Com referência ao pensamento de Carl Orff, por exemplo, verificamos em Fonterrada (2005, p. 151) sua aposta na premissa de que “[...] todo conhecimento [...] provém da experiência, e o que ocorre com a música e a palavra também se dá com o movimento e a expressão plástica”.

A vivência na oficina de piano preparado de John Cage levou o(a)s aluno(a)s a se aproximar mais do piano, tocá-lo, imprimir-lhe ideias sonoras. Essa oficina moveu nosso pensamento de maneira mais intensiva, proporcionando ainda maior soltura na expressão musical. O(A)s aluno(a)s como um todo e eu, como aprendiz- cartógrafa, passamos a nos manifestar com maior confiança, intensificando os processos inventivos. Apesar do estranhamento inicial por parte dele(a)s em relação às sonoridades do piano preparado mostradas no vídeo apresentado em aula, podemos afirmar que essa atividade despertou-lhes o conhecimento de que a matéria sonora é plástica, moldável, colocando-o(a)s em contato direto com diferentes aspectos dos códigos e signos da arte dos sons.

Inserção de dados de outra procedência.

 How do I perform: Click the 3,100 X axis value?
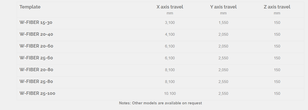[170, 23]
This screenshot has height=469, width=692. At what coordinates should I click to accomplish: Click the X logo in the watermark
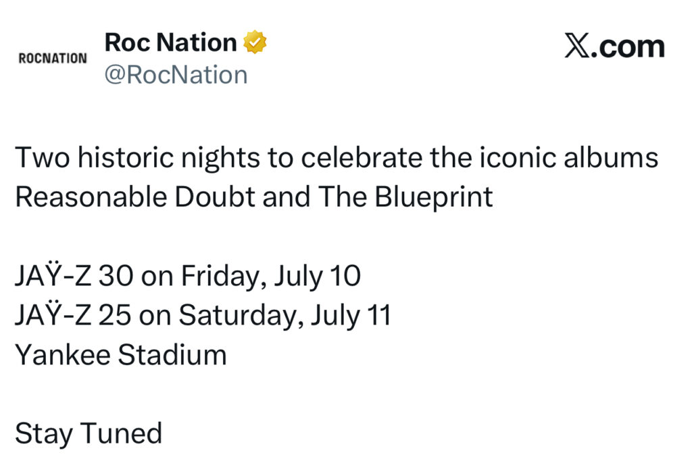point(577,47)
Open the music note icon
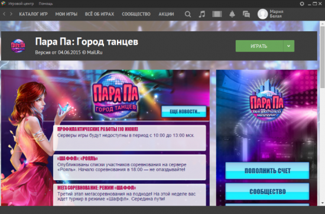The width and height of the screenshot is (325, 214). coord(202,14)
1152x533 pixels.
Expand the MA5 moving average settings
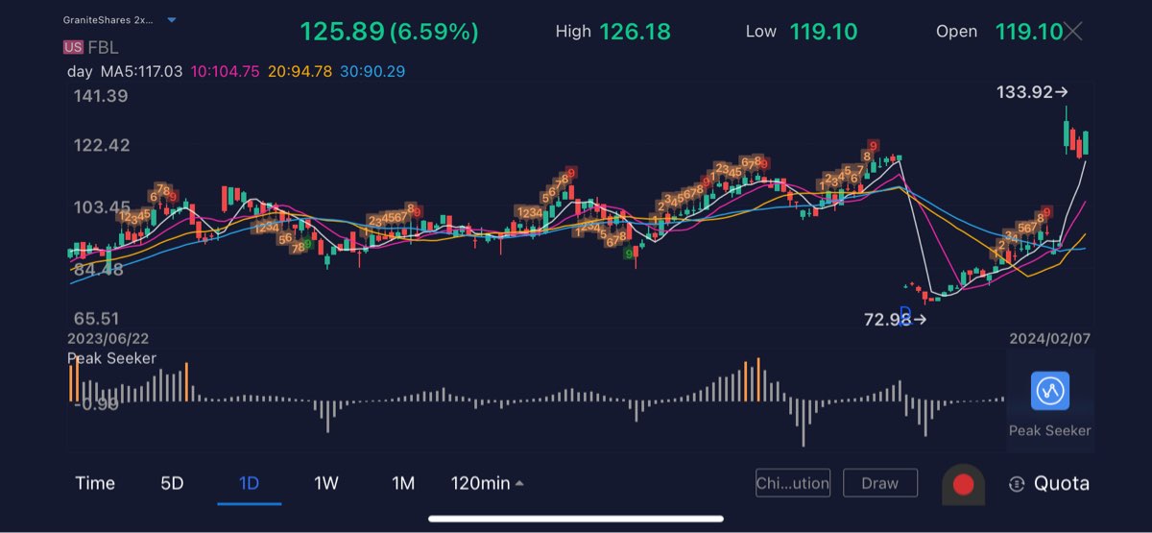pos(125,71)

A partir disso, é preciso sublinhar a necessidade de se criar diferentes contextos educacionais para as aulas de performance pianística, especialmente aquelas direcionadas a crianças e adolescentes, pois, de maneira geral, os cursos de formação de pianistas – mesmo aqueles intitulados como cursos de pedagogia do piano – focalizam aspectos técnicos como sendo os principais fundamentos da aprendizagem da performance, ancorados no campo da psicologia comportamental, como relatado em capítulo anterior. A teoria de Russel (1980) e os princípios de Juslin (1997, 2003) vêm se firmando como referências exclusivas nesse campo, imprimindo uma concepção de aprendizagem que entende os temas de motivação e fluxo como aspectos desvinculados dos desejos, interesses e vivências dos aprendizes. Ou seja, os estudos sobre a aprendizagem da performance na perspectiva da psicologia comportamental tratam a motivação e os resultados da aprendizagem como fenômenos neurofisiológicos, desconsiderando a visão de que todo processo de aprendizagem implica – preponderantemente – relações educacionais, relações de desejos, aprendizagens e vivências sociais e culturais.